● **WHAT TO WORK ON**: Reproduce each of the entries below verbatim, line for line, omitting the pictures from your answer.

● **RECORDS PROVIDED**:
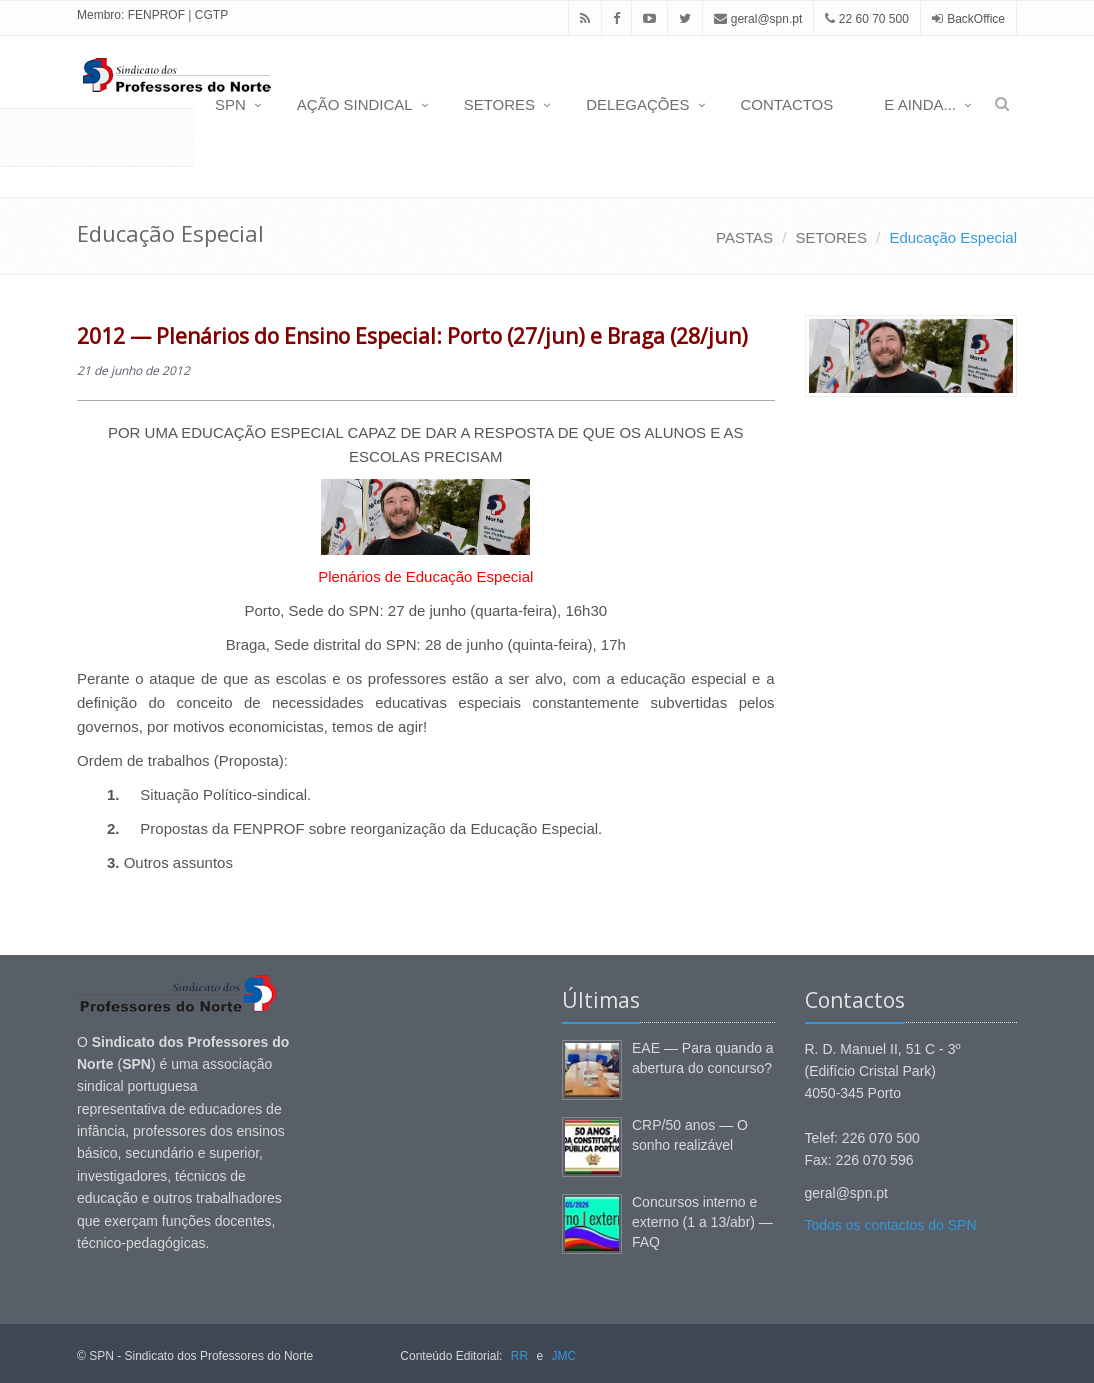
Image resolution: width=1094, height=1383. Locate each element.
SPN (230, 104)
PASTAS (744, 237)
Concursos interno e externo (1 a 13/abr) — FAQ (702, 1222)
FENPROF (156, 15)
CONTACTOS (787, 104)
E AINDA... (920, 104)
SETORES (499, 104)
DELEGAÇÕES (637, 104)
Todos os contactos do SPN (891, 1225)
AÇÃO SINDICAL (355, 104)
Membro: (100, 15)
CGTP (211, 15)
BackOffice (976, 19)
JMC (563, 1356)
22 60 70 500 (866, 19)
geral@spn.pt (758, 19)
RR (519, 1356)
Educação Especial (953, 237)
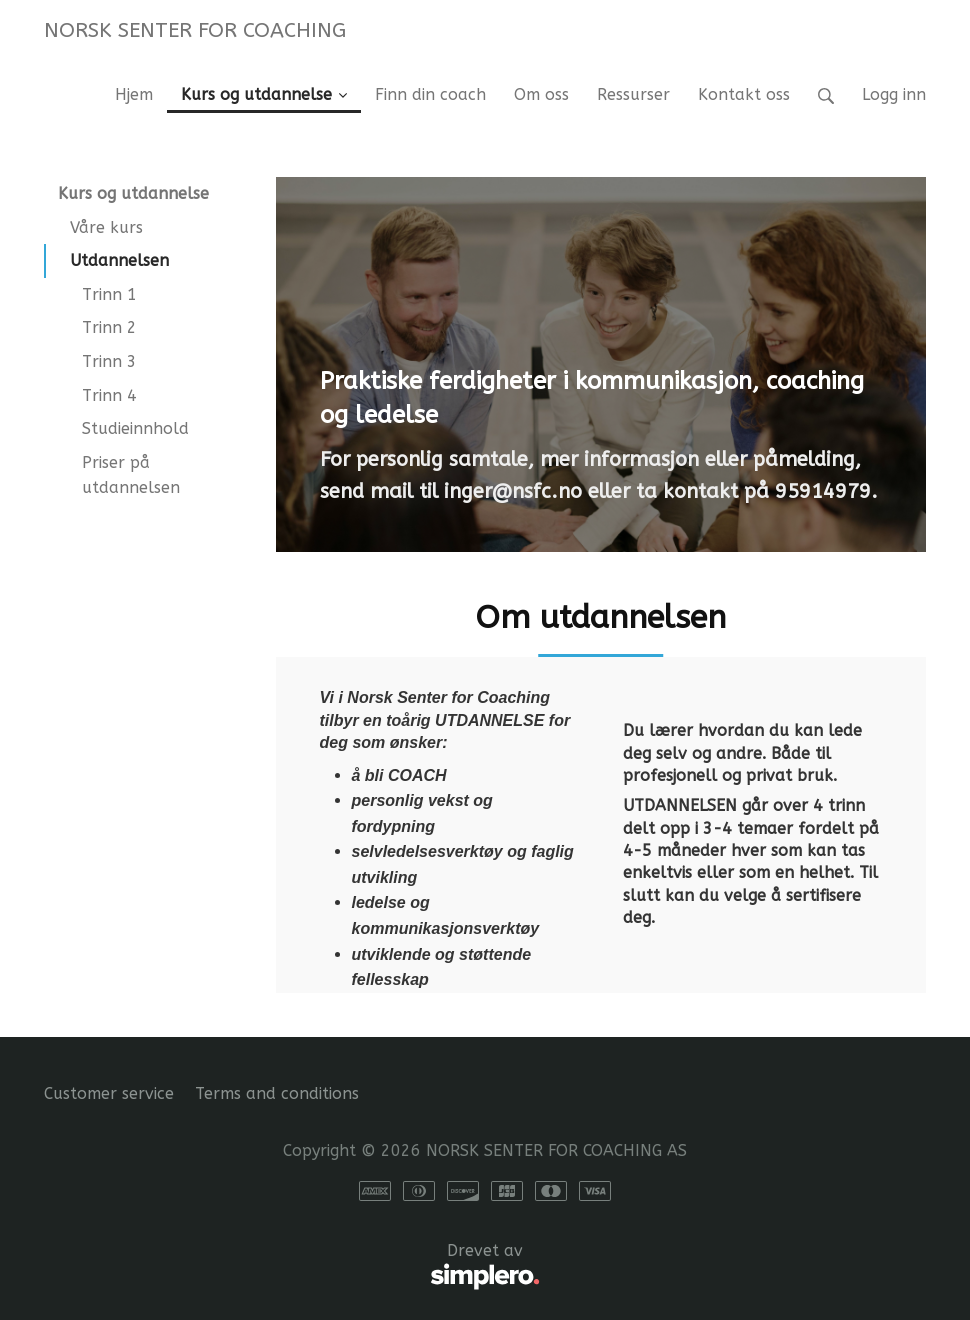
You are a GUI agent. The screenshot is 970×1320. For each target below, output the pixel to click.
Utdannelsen (119, 260)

● **ANSWER BELOW**:
Image resolution: width=1094, height=1383. Locate each element.
SPN (230, 104)
PASTAS (744, 237)
Concursos interno e externo (1 a 13/abr) — FAQ (702, 1222)
FENPROF (156, 15)
CONTACTOS (787, 104)
E AINDA... (920, 104)
SETORES (499, 104)
DELEGAÇÕES (637, 104)
Todos os contactos do SPN (891, 1225)
AÇÃO SINDICAL (355, 104)
Membro: (100, 15)
CGTP (211, 15)
BackOffice (976, 19)
JMC (563, 1356)
22 60 70 500 (866, 19)
geral@spn.pt (758, 19)
RR (519, 1356)
Educação Especial (953, 237)
You are a GUI agent. The screenshot is 970×1320. For each target below, output the pixel to click.
Utdannelsen (119, 260)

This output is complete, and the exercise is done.